A Multicenter Study to Evaluate the Efficacy, Safety, Tolerability, and Pharmacokinetics of Filgotinib, With Single Arm Induction and Maintenance, in Pediatric Subjects (8 to <18 Years of Age) With Moderately to Severely Active Ulcerative Colitis
The aim of this study is to evaluate the efficacy, safety, tolerability, and pharmacokinetics (PK) of filgotinib as a treatment for UC in children and adolescents aged from 8 to less than 18 years. Approximately 80 subjects from 8 to \<18 years of age with moderately to severely active UC, including a minimum of 8 subjects from 8 to \<12 years of age, will be enrolled in this study. During the study, eligible subjects will take the investigational product (IP) on-site at Week 4, Week 10, and Week 22 (in the morning; with or without food). On all other days, subjects will take IP at home (in the morning; with or without food). Subjects who do not achieve mMCS remission and/or MCS response at Week 10 will continue with induction treatment until Week 22. Subjects who do not achieve PUCAI remission at Week 22 will be permanently discontinued from the study. Subjects will all receive a filgotinib dose targeting the same systemic exposure as that observed in adults with UC treated with 200 mg q.d.
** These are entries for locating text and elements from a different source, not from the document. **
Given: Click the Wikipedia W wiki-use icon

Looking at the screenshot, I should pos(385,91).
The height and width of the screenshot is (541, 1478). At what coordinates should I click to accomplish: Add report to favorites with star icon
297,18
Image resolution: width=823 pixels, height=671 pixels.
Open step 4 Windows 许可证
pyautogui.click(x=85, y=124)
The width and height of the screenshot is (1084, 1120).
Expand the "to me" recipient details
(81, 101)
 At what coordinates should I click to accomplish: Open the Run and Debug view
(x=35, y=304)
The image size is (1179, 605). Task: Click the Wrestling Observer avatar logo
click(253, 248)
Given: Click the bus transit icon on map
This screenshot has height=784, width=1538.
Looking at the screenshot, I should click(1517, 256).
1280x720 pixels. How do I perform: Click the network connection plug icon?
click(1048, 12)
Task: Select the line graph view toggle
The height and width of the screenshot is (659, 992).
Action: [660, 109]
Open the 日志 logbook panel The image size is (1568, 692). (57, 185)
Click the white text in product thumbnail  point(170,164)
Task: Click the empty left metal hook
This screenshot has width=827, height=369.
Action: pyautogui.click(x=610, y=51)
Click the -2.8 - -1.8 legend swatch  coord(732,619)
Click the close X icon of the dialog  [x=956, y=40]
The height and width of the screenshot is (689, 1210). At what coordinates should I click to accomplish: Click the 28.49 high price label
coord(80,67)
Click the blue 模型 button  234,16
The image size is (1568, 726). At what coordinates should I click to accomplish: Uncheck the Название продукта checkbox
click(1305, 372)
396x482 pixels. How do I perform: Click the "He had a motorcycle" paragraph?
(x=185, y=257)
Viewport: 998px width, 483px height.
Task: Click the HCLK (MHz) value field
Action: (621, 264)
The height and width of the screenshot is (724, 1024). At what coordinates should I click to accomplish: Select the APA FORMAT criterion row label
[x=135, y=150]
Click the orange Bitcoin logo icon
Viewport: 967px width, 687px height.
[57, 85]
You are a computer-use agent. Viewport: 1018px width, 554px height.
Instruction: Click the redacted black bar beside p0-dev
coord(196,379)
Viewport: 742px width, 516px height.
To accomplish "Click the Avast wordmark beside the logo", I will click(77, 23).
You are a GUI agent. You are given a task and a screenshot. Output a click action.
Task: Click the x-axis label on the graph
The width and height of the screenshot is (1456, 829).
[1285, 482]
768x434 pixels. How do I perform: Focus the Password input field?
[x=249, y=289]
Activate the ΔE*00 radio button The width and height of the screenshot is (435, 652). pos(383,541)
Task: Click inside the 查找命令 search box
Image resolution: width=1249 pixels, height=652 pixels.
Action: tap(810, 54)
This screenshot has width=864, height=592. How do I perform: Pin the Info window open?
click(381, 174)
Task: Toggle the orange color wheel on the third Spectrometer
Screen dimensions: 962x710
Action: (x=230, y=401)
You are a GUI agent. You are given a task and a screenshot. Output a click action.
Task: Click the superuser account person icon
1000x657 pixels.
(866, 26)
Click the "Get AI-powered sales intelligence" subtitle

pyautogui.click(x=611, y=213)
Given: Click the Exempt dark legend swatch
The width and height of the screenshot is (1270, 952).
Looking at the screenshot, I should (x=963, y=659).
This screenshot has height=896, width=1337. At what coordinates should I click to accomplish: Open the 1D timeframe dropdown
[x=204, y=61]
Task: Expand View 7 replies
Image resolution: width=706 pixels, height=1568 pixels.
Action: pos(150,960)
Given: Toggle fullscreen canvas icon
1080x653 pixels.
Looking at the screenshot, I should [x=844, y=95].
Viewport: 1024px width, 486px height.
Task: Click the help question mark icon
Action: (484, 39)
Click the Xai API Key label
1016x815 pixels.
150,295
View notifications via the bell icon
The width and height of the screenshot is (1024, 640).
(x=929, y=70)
• Subject must have a minimum body weight (BW) of 15 kg.
• Subject:
‣ has documented diagnosis of UC with a minimum duration of 3 months,
⁃ has mMCS of 5 to 9, and an MCS endoscopic score \>=2, rectal bleeding \>=1, and stool frequency \>=1,
⁃ has had an inadequate response, loss of response, intolerance, or has medical contraindications to corticosteroids, immunosuppressants, and/or biologic therapy. This includes subjects who depend on corticosteroids to control their symptoms and who experience worsening of their disease when attempting to wean off corticosteroids.